The Things They Carried Response
In the novel, The Things They Carried, written by Tim O’Brien, there is an apparent main character, Lieutenant Cross. Throughout the duration of the novel, we the readers learn of Cross’ love for a woman named Martha. Martha is a friend of Lt. Cross from back home, although he wishes that she could be more than just a friend. He once took her on a date, but it did not escalate to anything more before he left for war. For a majority of the book, Lt. Cross carries a pebble in his mouth, and letters with him wherever he goes. Both of these objects were sent to him by Martha. The fact that he carries around both of these symbolizes his love for her, and that he does not want to ever let her go. If he let go of the objects, it would symbolize the act of letting go of her, and that is most certainly the last thing on his agenda.

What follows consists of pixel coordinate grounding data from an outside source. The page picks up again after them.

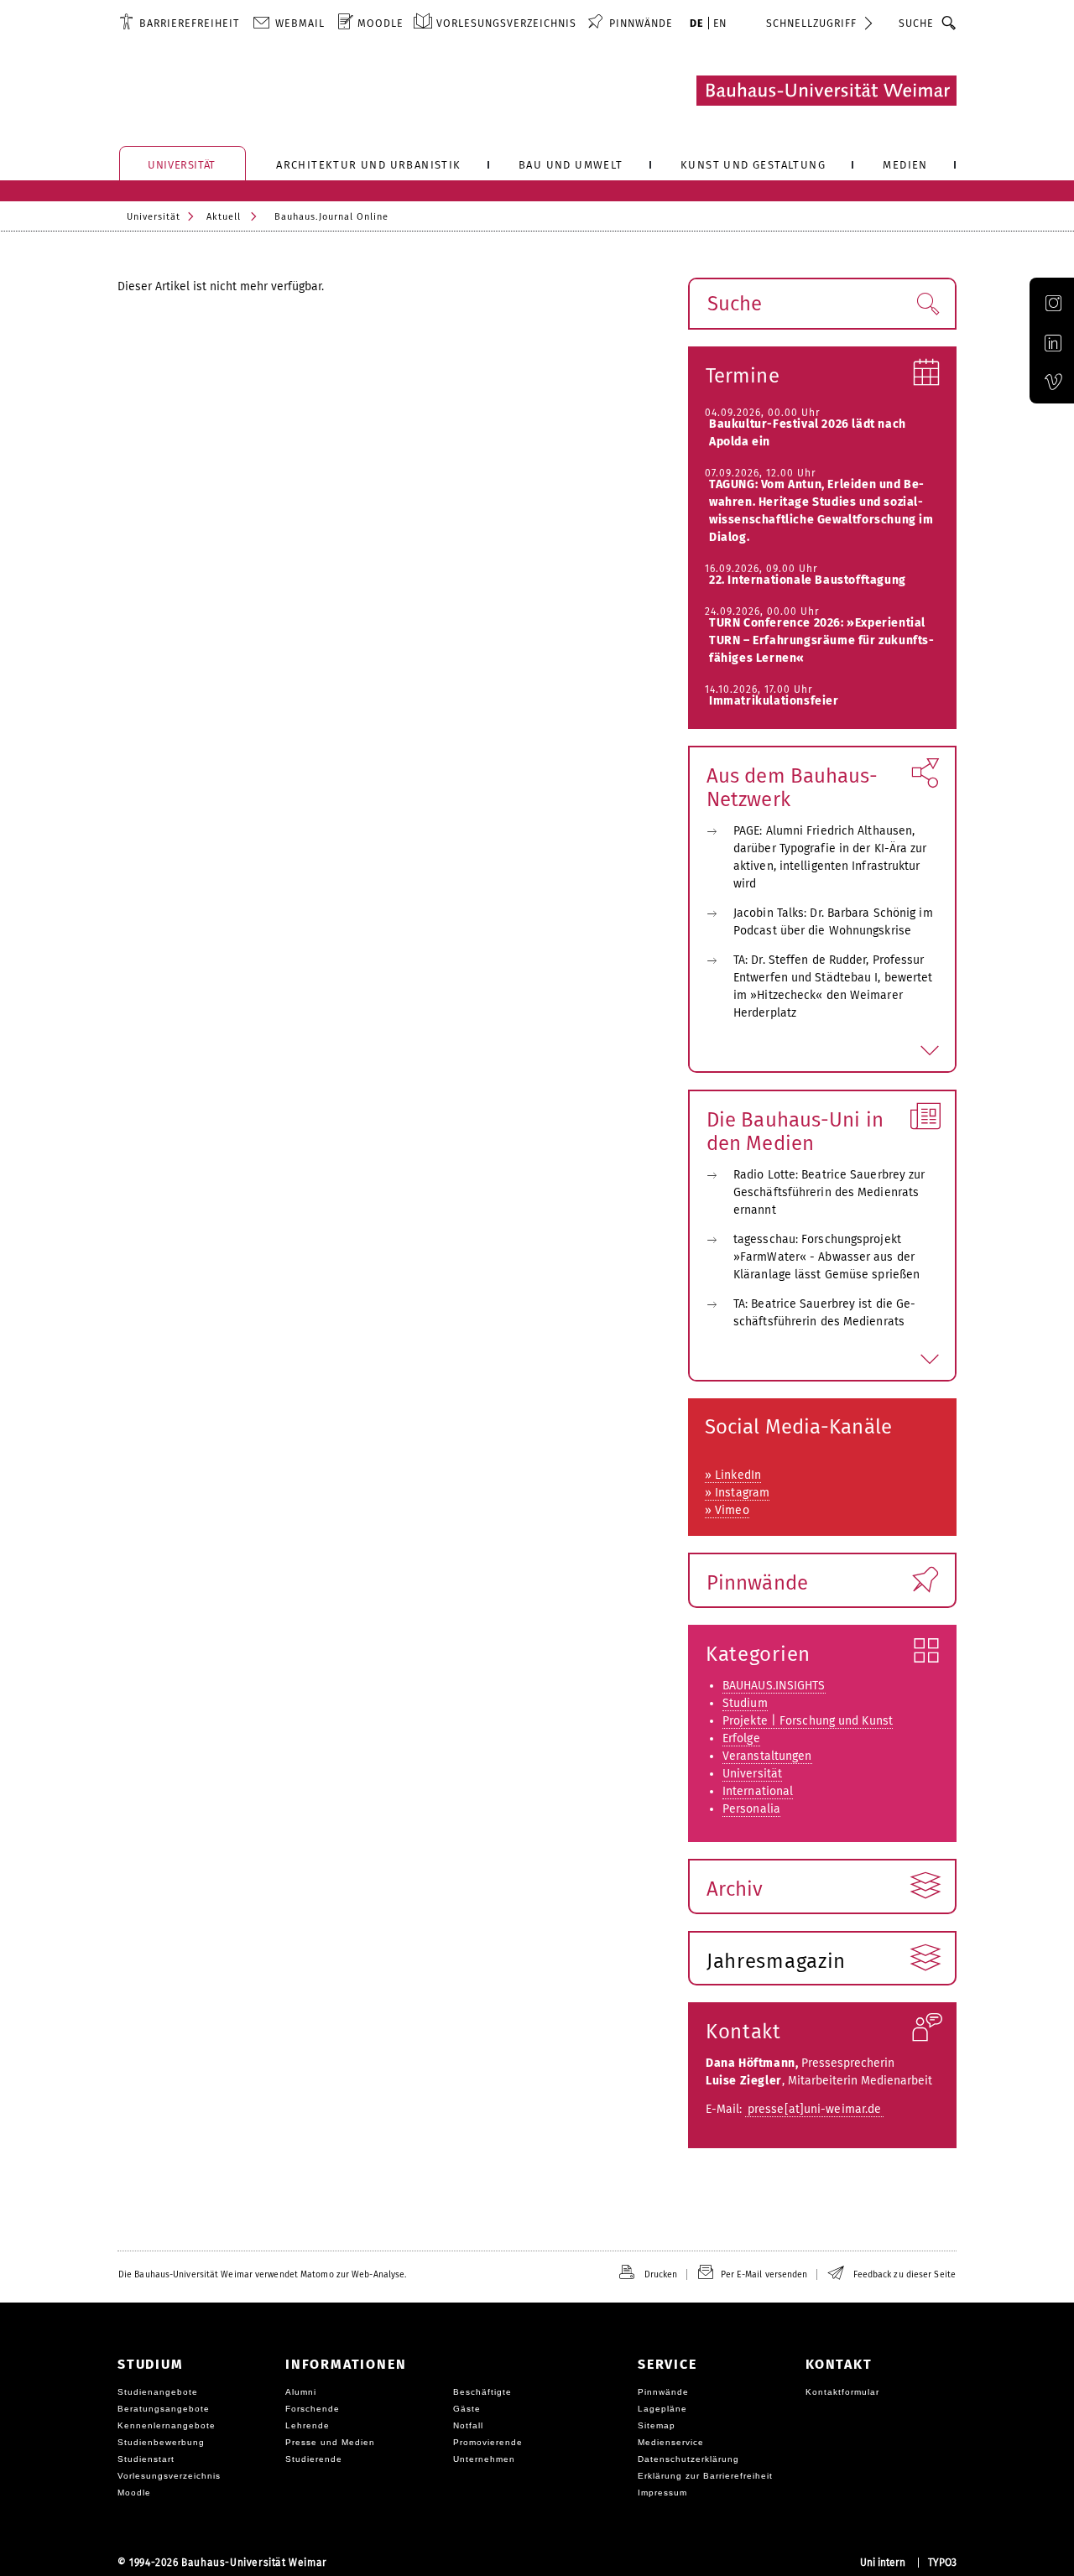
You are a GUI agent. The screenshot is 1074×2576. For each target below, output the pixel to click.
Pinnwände (757, 1583)
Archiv (735, 1889)
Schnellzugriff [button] (811, 23)
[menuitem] (179, 22)
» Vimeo (727, 1510)
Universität (153, 216)
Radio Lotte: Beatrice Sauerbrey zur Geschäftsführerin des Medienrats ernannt (829, 1192)
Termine (742, 376)
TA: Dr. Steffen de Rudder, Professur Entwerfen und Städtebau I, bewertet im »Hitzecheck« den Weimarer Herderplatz (833, 986)
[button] (927, 303)
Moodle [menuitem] (380, 23)
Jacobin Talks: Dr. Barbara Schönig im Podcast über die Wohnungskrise (833, 922)
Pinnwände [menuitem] (641, 23)
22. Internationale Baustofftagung (807, 580)
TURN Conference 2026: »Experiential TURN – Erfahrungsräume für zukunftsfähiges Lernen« (821, 640)
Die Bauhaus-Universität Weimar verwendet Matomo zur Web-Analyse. (262, 2274)
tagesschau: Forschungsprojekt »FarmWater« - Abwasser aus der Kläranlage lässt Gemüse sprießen (826, 1257)
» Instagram (737, 1493)
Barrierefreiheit (189, 23)
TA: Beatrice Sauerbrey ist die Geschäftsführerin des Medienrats (824, 1313)
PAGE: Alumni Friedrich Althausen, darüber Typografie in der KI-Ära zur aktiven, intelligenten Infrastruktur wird (830, 857)
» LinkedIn (733, 1475)
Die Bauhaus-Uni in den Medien (795, 1131)
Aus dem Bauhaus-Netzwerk (792, 787)
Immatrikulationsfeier (774, 701)
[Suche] (949, 22)
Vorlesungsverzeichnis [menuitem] (506, 23)
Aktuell (223, 216)
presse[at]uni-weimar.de (814, 2109)
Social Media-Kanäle (798, 1427)
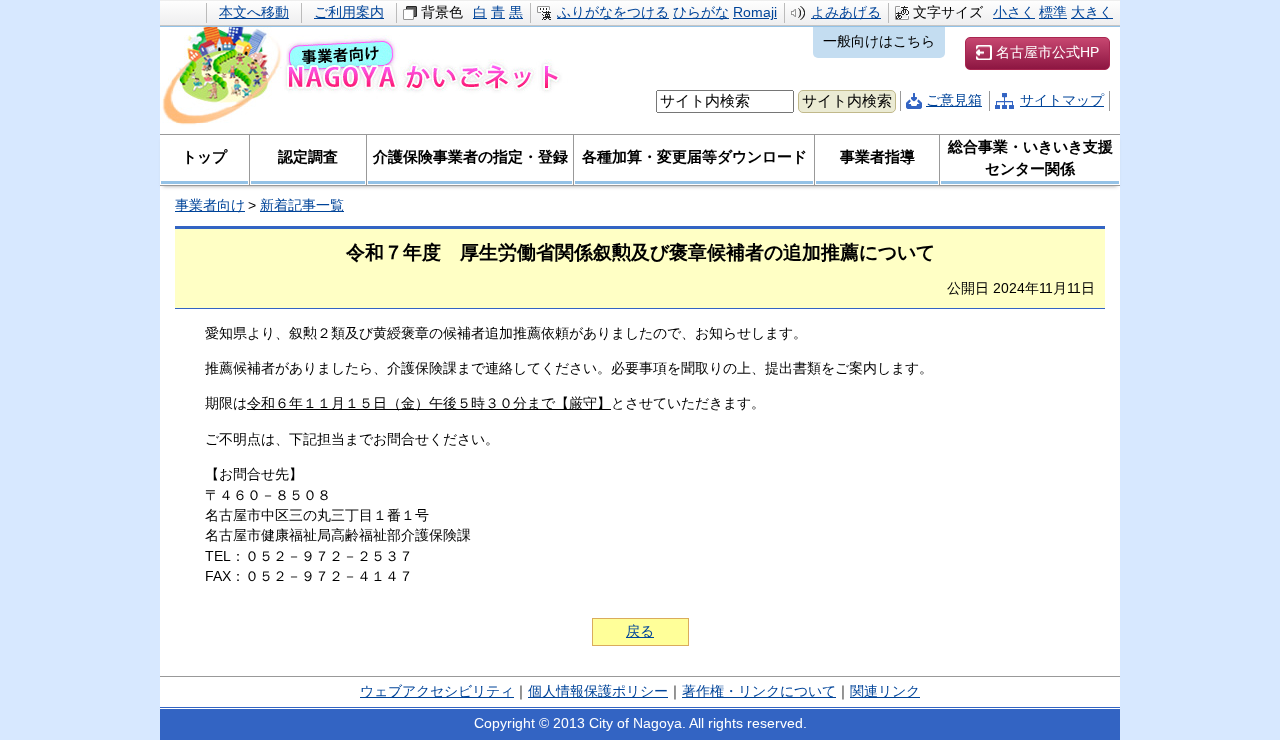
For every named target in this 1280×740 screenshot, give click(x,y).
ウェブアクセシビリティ (437, 691)
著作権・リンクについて (759, 691)
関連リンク (885, 691)
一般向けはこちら (879, 41)
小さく (1014, 12)
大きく (1092, 12)
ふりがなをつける (613, 12)
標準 (1053, 12)
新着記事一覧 (302, 205)
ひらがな (701, 12)
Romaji (755, 12)
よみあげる (846, 12)
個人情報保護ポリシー (598, 691)
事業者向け (210, 205)
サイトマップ (1062, 100)
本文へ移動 (254, 12)
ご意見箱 (954, 100)
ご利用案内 (349, 12)
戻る (640, 631)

At one point during the story, Lieutenant Cross is sent out on a mission. However, Cross was not focused. Rather than focusing on the enemy and the task at hand, he was fantasizing about the life he might lead with Martha after war. Due to his distraction, Cross was not paying attention, and was not able to give cover fire when a fellow soldier, Ted Lavender was shot. Cross saw the death as a result to his negligence. After this occurrence, Lt. Cross burns Martha’s pictures and letters in an attempt to distance himself from the sentimentality he sees as a destructive and distracting force during wartime. This action practically symbolizes Cross giving up on love. He no longer carried around the letters, or kept the pebble in his mouth.
In conclusion, the entire book is made up of events and actions that symbolize something in one way or another. In my opinion, the letters and pebble from Martha are prominent and most significant. Lieutenant Cross’s love for Martha was always present in the back of my mind while I was reading.